The message from Afrihost’s status page:
Due to extended load shedding there was a cooling system failure at MTN’s Gallo Manor data centre where we host some of our web servers.
This unfortunately damaged certain Afrihost hosting servers – We have successfully recovered 8% of the affected servers.
Please be assured that our team is working tirelessly to recover all services as quickly and as safely as possible.
Using MTN’s Datacenter
In 2016 MTN announced it will dispose of the controlling stake in Afrihost. I am guessing that previously there was a deal where Afrihost made use of MTN’s datacenters.
However with MTN exiting Afrihost: the option was available for management and executives to make the move to a datacenter company – focused on one thing and one thing only – the management and maintenance of a datacenter. To avoid the mishaps we have seen with companies not being datacenter specialists – like the South Africa Azure Datacenter Flood.
One such company is Teraco and it is a company that many global internet companies (Google, Facebook, Netflix) and local ISP’s like Vox Telecom have been using. Vox used Teraco as their datacenter since the migration in 2018 from their onsite self-run Waverley datacenter.
Note: Teraco’s JB1 and JB3 datacenters in Isando are on the same electricity as OR Tambo and are hence not affected by loadshedding (apparently).
Another factor in the decision not to move away from MTN Gallo Manor datacenter.
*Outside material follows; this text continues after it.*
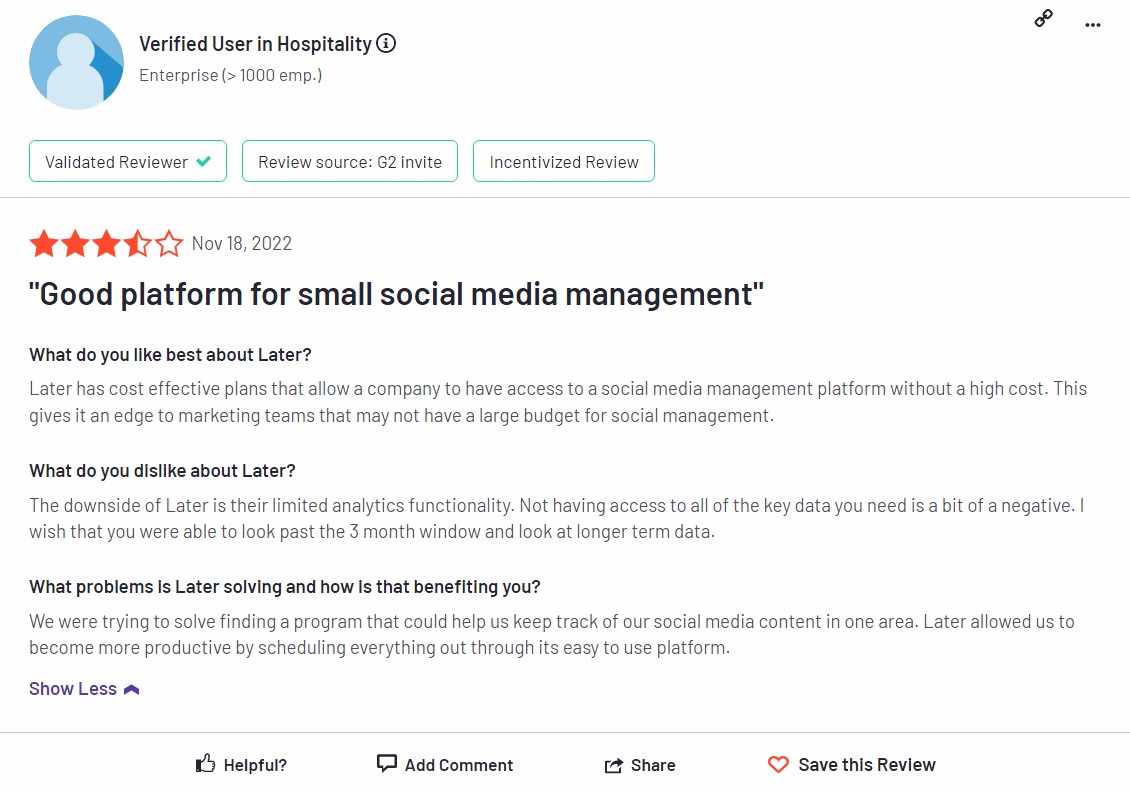
Task: Open the three-dot more options menu
Action: (x=1093, y=25)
Gallo Manor is only 4km away from Afrihost’s Head Office in Rivonia. Gallo Manor hosting is also 25% cheaper than Teraco according to Cloud Africa.
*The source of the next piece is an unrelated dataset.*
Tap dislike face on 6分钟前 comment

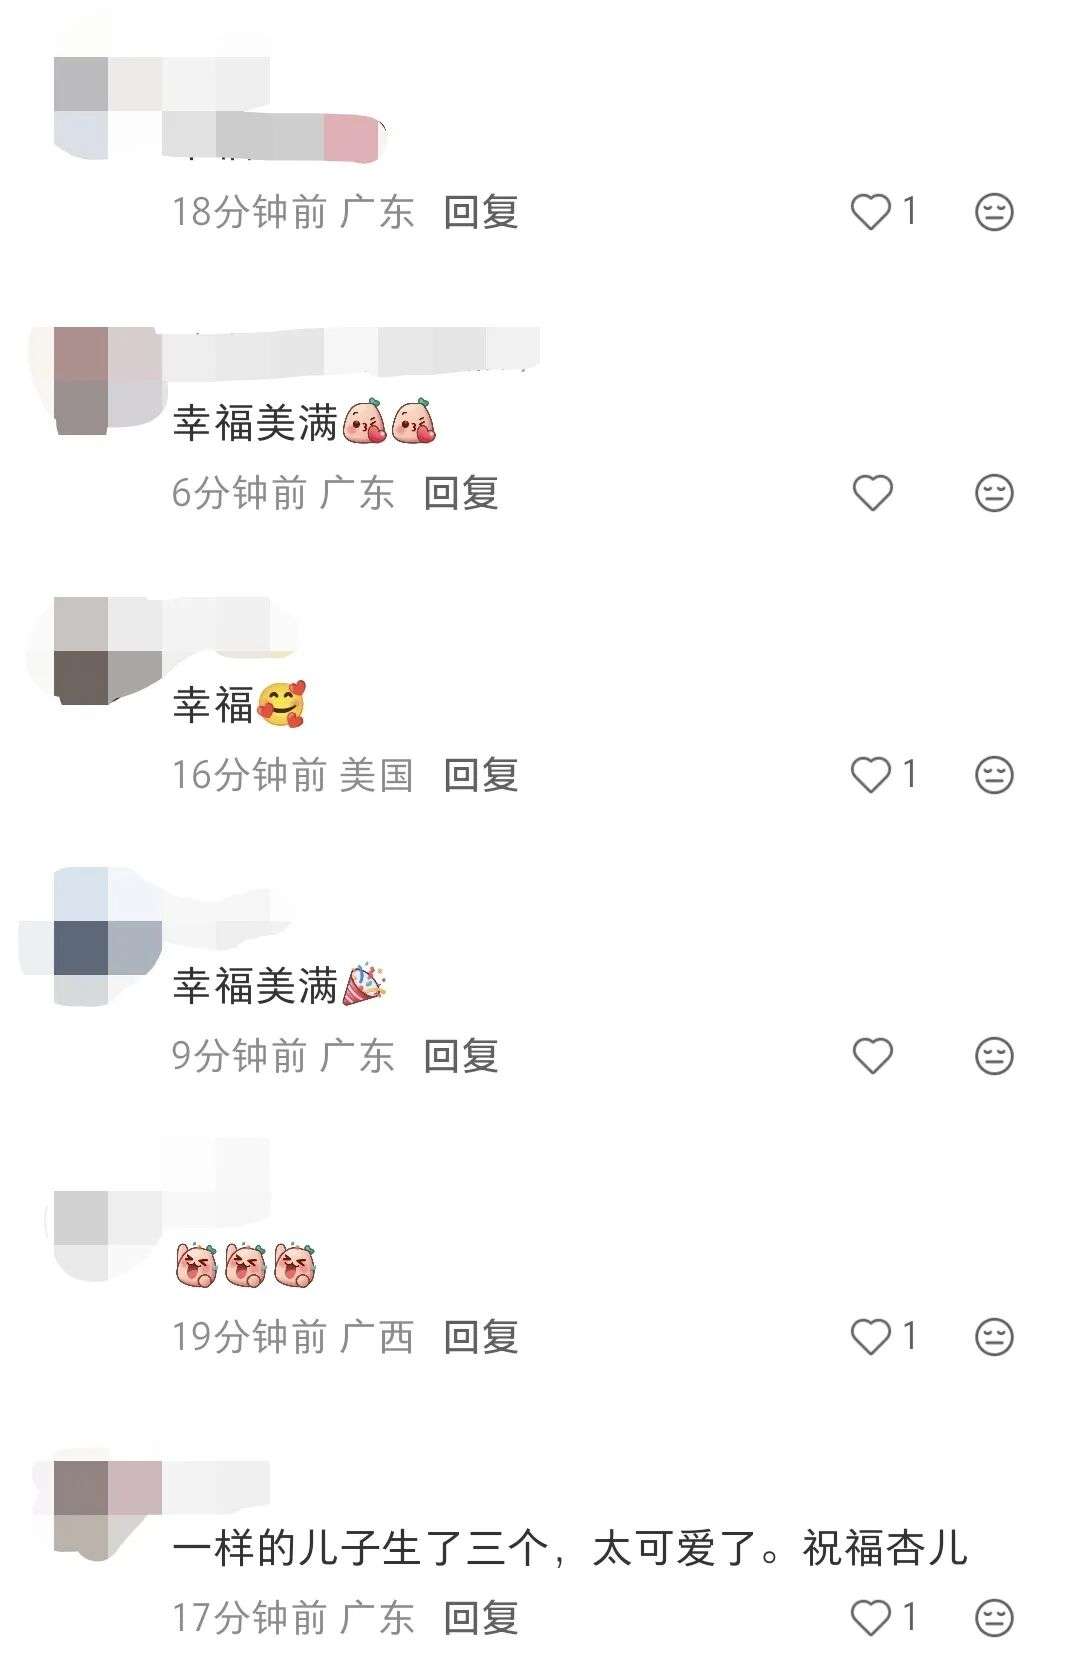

The failure to move to a more reliable options has now cost Afrihost’s reputation and damaged their clients businesses.
All to cut costs by 25% and some petrol money for Datacenter staff. Testament to why managing risk is so important in business.
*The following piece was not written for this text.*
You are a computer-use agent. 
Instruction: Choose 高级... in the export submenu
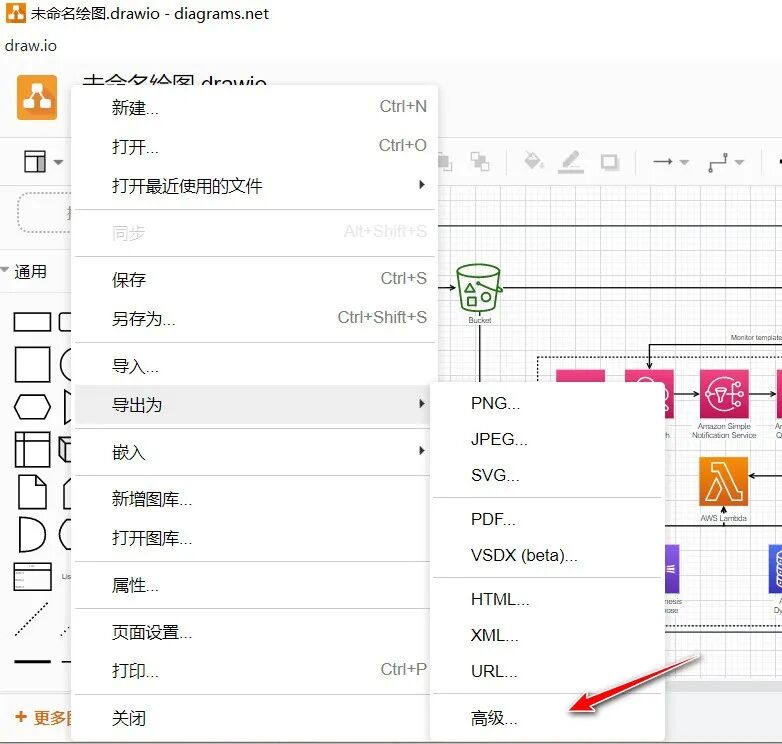[494, 718]
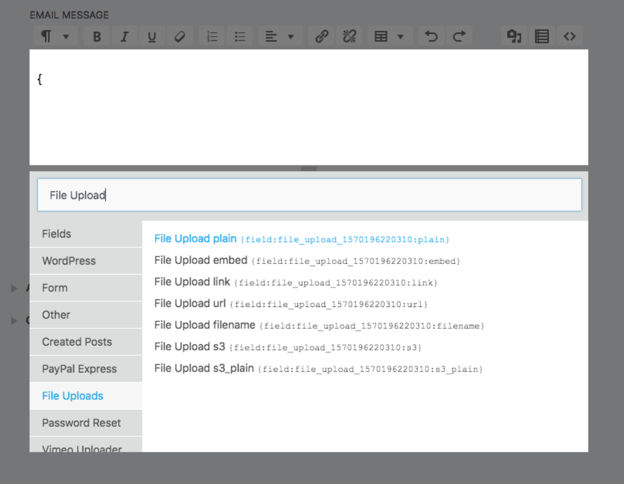Insert an unordered bullet list

pos(240,37)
How Fast is Afrihost Recovering?
Afrihost was posting updates about the speed of recovery every 2 hours and leaving previous notifications up. However, they are started removing the older messages so customers don’t really know how fast they are recovering.
Luckily I have been screenshoting the recovery over time and will be calculating that now.
Time | Percent Recovered | Hours since | Rate |
---|---|---|---|
18:46 29 June 2022 | 0% | 0 | 0 |
11:05 1 July 2022 | 8% | 40 hours | 0.2 |
23:46 1 July 2022 | 15.3% | 52 hours | 0.29 |
10:35 2 July 2022 | 22.6% | 63 hours | 0.36 |
14:42 2 July 2022 | 24% | 68 hours | 0.35 |
16:39 2 July 2022 | 26% | 70 hours | 0.37 |
20:38 2 July 2022 | 28% | 75 hours | 0.37 |
13:44 3 July 2022 | 37% | 92 hours | 0.4 |
20:29 3 July 2022 | 38% | 99 hours | 0.38 |
13:48 4 July 2022 | 50% | 116 hours | 0.38 |
16:53 4 July 2022 | 52% | 119 hours | 0.43 |
21:38 4 July 2022 | 56% | 123 hours | 0.45 |
12:05 5 July 2022 | 67% | 138 hours | 0.48 |
14:05 5 July 2022 | 70% | 140 hours | 0.5 |
19:29 5 July 2022 | 71% | 145 hours | 0.48 |
23:06 5 July 2022 | 75% | 149 hours | 0.5 |
08:00 6 July 2022 | 88% | 158 hours | 0.56 |
14:42 6 July 2022 | 93% | 164 hours | 0.56 |
16:15 6 July 2022 | 95% | 166 hours | 0.57 |
20:17 6 July 2022 | 96% | 170 hours | 0.57 |
6:22 7 July 2022 | 100% | 180 hours | 0.55 |
The rate of server recovery is ~0.55% of cloud servers per hour.
I don’t know the constraints or the full extent of the damage – but I will say that this is a slow recovery rate. Some customers would have had to wait 7 days for recovery. A week of no visits to your businesses website, shop or critical business web services could be disasterous.
Afrihost may even have some Contracts and Agreements that may have been broken which have legal and financial implications.
They will also have to refund their customers for a service not delivered.